Second, a recount threatens to undermine what most Democrats consider a core value of our party – putting the public interest ahead of self-interest. This is not the first time Pérez has put his own goals ahead of party unity. This spring he ignored advice from party elders not to demand a vote seeking endorsement over Yee at the party convention in Los Angeles. Pérez, from Los Angeles and then still the Assembly speaker, pressed ahead with the motion to endorse – and lost, capturing less than 50 percent of the ballots. Calling off the recount now would only work to his advantage. It’s not too late to show party unity and back Yee with all the resources he’s got.
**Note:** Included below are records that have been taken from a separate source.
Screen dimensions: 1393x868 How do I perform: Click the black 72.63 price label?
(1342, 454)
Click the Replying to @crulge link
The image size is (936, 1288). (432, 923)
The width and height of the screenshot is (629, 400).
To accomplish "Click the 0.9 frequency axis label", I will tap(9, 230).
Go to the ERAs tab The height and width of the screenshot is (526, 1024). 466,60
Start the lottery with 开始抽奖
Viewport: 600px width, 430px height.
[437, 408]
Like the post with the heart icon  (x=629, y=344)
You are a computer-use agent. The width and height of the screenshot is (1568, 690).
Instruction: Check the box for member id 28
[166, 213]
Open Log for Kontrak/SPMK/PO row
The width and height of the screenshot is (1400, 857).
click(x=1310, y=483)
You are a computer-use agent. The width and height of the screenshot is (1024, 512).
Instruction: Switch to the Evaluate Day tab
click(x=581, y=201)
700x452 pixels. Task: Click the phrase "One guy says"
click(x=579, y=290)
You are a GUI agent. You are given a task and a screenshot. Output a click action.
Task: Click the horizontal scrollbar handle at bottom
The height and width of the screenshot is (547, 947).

Third, Yee, a state Board of Equalization member, should not be left stuck in proverbial limbo. The grace and restraint she has shown amid the questioning of her winning margin and the call for a recount are admirable. In the race for controller, Republican Ashley Swearengin, Fresno’s mayor, finished first and will be a formidable opponent. A complete Democratic slate with Yee getting full and undivided statewide support needs to proceed now, not whenever a prolonged recount wraps up.
We understand the desire by a candidate who comes up short by a very narrow margin to pursue a recount. But existing California law has no provisions for an automatic recount, and the process it does outline raises questions of fairness over who can foot the bill and how long it might last. One candidate can pay to pursue newly counted ballots in some areas and another candidate might then pay for and pursue newly counted ballots in others. The recount could stretch on for several weeks. Even then it could end in court.
Such is the Pandora’s box that Pérez has opened. The middle of a general election season, with county clerks facing a tight timeline to ready and release the fall ballot, is a particularly bad time for this to happen. The Legislature should not be called into special session to adopt new rules now, with the specific circumstances of this race weighing on their judgment.
Pérez can avoid this collateral damage by canceling the recount. The time for reviewing and reconsidering state policy for very close elections is in a future regular session of the Legislature.
Close elections can always inflame passions, especially when counting of ballots takes weeks. But that count happened. Yee finished as the top Democrat and is ready to make her case to win the general election. We strongly encourage Pérez to do the right thing and call off the recount. We would count this to his benefit if he ever seeks our vote again.